E existe outro grupo que não respeita os trabalhadores: os políticos republicanos. Em 2012, o deputado Eric Cantor, líder da maioria republicana na Câmara, cortejou a infâmia ao comemorar o Dia do Trabalho com um post no Twitter... elogiando as pessoas que abrem empresas. Talvez Cantor tenha aprendido uma lição com a reação adversa ao seu post; em um recente seminário do Partido Republicano, ele aparentemente teria instado os colegas a mostrar algum respeito pelos norte-americanos que não são donos de negócios, que trabalham para os outros. A implicação clara era a de que os membros do partido não haviam demonstrado esse tipo de respeito no passado.

No geral, os norte-americanos trabalhadores são melhores em apreciar o seu valor do que os ricos ou os políticos conservadores são em lhes mostrar mesmo que um mínimo de respeito. Ainda assim, dezenas de milhões de norte-americanos sabem por experiência que trabalhar com afinco não basta para lhes garantir segurança financeira ou uma educação decente para seus filhos, e muitos deles não eram capazes de bancar planos de saúde ou sofriam medo desesperado de perder empregos que lhes fornecessem planos de saúde, antes que a Lei de Reforma da Saúde entrasse em vigor, no mês passado. Diante desse tipo de luta cotidiana, falar sobre a dignidade do trabalho soa pífio.

Tarefa
Reproduza o trecho sobre o respeito aos trabalhadores de "E existe outro" até "respeito no passado.", incluindo essas palavras. As entradas a seguir não têm relação com o trecho.

Entradas guardadas
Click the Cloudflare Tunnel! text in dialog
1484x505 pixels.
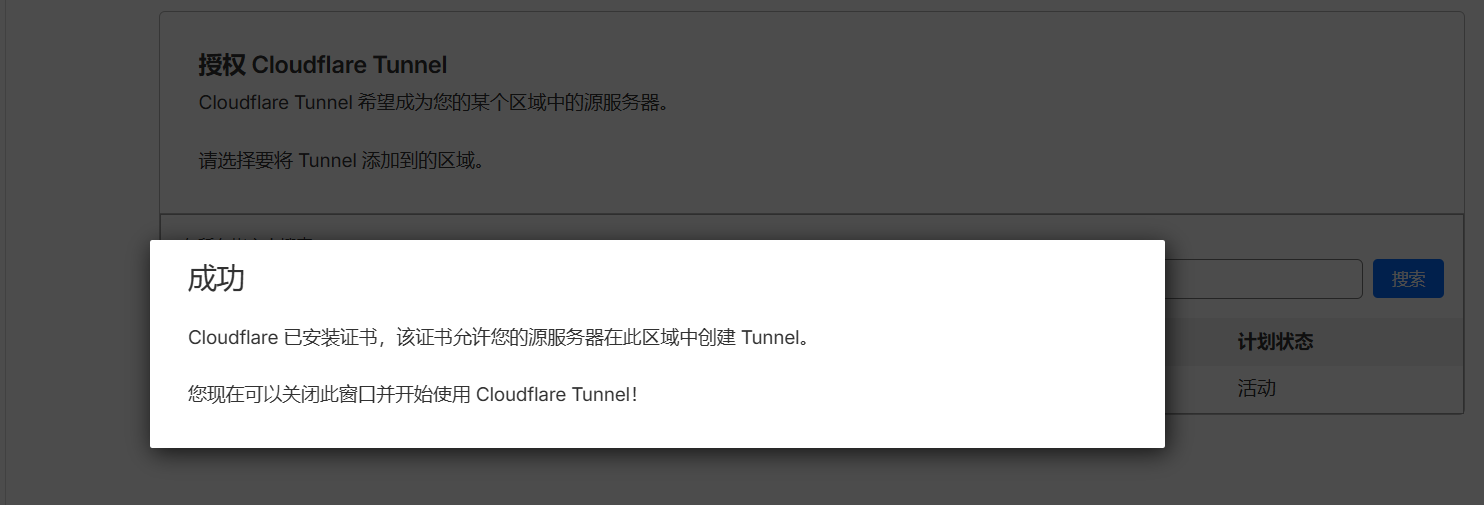point(557,394)
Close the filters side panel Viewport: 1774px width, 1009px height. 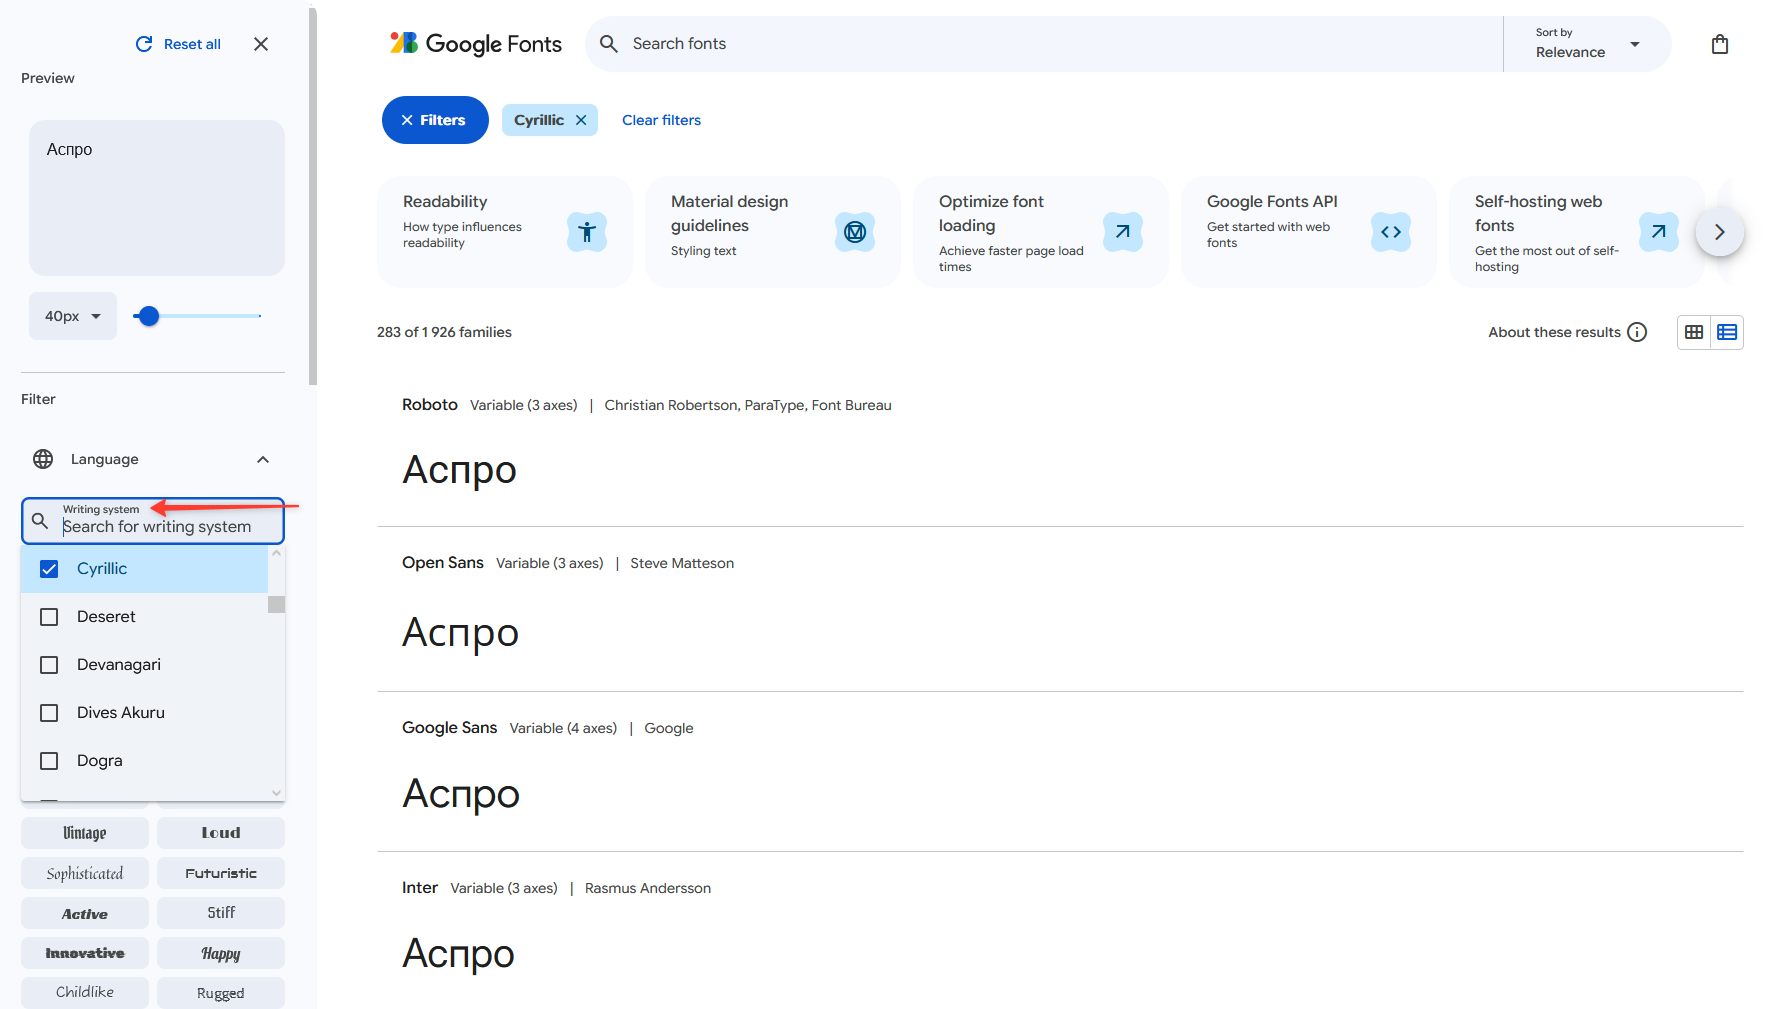click(x=261, y=44)
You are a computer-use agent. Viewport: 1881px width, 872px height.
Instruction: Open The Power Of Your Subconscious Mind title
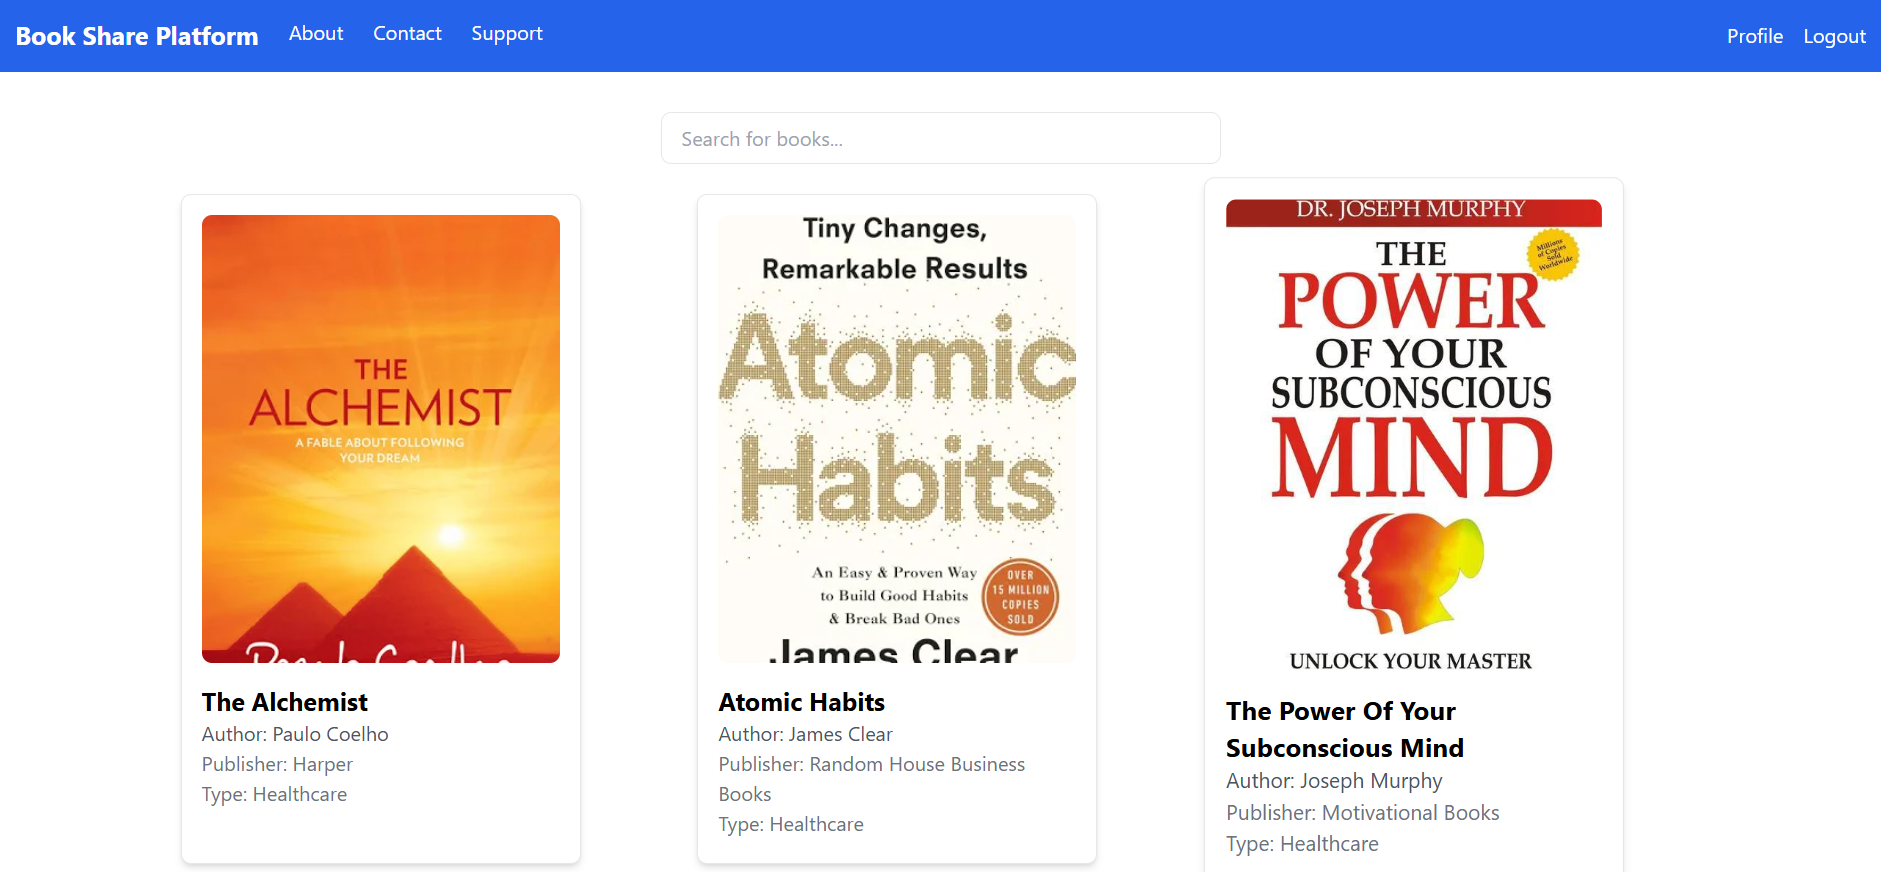(1344, 729)
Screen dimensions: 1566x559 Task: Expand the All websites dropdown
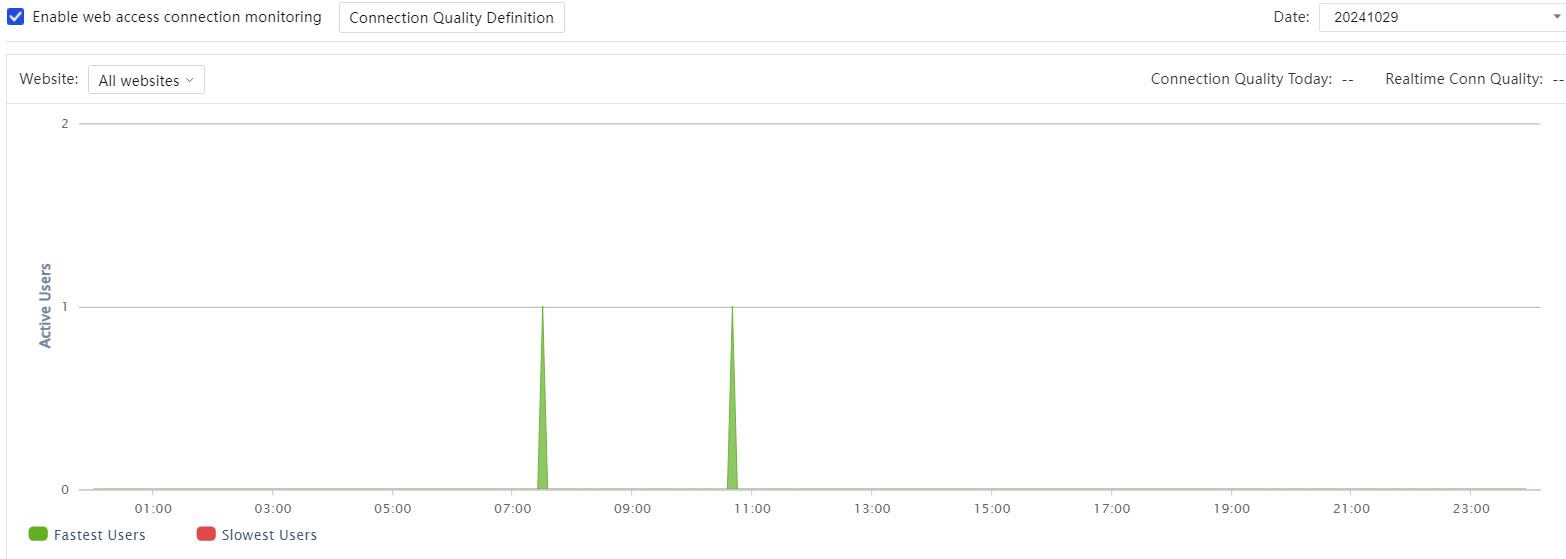pyautogui.click(x=146, y=80)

Resposta
E existe outro grupo que não respeita os trabalhadores: os políticos republicanos. Em 2012, o deputado Eric Cantor, líder da maioria republicana na Câmara, cortejou a infâmia ao comemorar o Dia do Trabalho com um post no Twitter... elogiando as pessoas que abrem empresas. Talvez Cantor tenha aprendido uma lição com a reação adversa ao seu post; em um recente seminário do Partido Republicano, ele aparentemente teria instado os colegas a mostrar algum respeito pelos norte-americanos que não são donos de negócios, que trabalham para os outros. A implicação clara era a de que os membros do partido não haviam demonstrado esse tipo de respeito no passado.